Когда мы вкатили носилки в Пресвитерианский госпиталь, я буквально почувствовала, как содрогнулся весь персонал на этаже, где находилась палата, предоставленная Дитрих.
С тех пор, как она прикладывалась к бутылке в самолете, прошло уже несколько часов, и поэтому с каждой минутой мать становилась все более бешеной и непокорной. Одну медсестру, которая попыталась ее успокоить, она ударила, у второй вырвала из рук шприц и отшвырнула в другой конец комнаты. Наконец нам удалось установить капельницу. Теперь можно было разрезать гипс и заняться ногой.
Обычно у человека в столь почтенном возрасте кости срастаются примерно за два-три месяца. Матери с ее проспиртованным организмом понадобилось четыре месяца — до февраля 1976 года. Меня поражало, как она выдерживает эти бесконечно долгие недели неподвижности с металлическими спицами в теле, с поднятой кверху, растянутой грузом ногой. Это была самая настоящая пытка. К счастью, Дитрих оказалась на редкость терпеливой.

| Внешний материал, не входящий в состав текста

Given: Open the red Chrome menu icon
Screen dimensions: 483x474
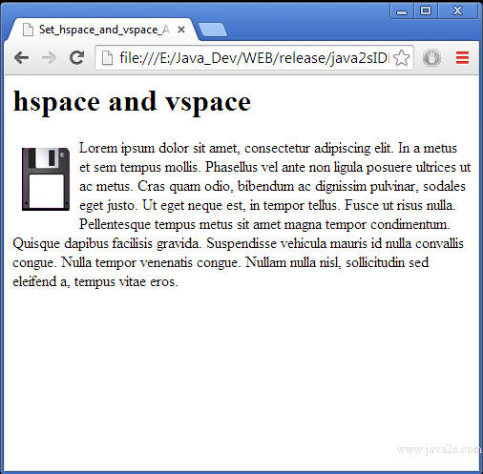Looking at the screenshot, I should click(x=462, y=58).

Никто не имел права входить к ней без разрешения. Она не впускала к себе убираться негритянок и пуэрториканок. Сестры и горничные были в отчаянии — бедняжки боялись, что потеряют работу, если кто-нибудь из врачей увидит, в каком плачевном состоянии пребывает палата Дитрих. Я, когда могла, украдкой протирала пол, упрашивала мать быть более терпимой и демократичной и постоянно извинялась за ее безобразное поведение. В палату поставили холодильник, и мать забивала его больничной едой, которую заказывала, а потом отказывалась есть.
— Еда в этом кошмарном грязном госпитале не для нормальных людей! Я спрятала все в холодильник — забери домой, у тебя будет готовый обед.
Иногда мне удавалось уговорить ее снизойти до «плебейского развлечения» — то есть телевидения. Впервые увидев однажды вечером в каком-то фильме Роберта Редфорда, она безумно в него влюбилась. Это пошло ей на пользу. Она стала требовать, чтобы ей приносили все журналы, в которых он бы упоминался. Я добыла наволочку с изображением Редфорда — мать была в восторге: теперь она могла спать с ним и предаваться мечтам.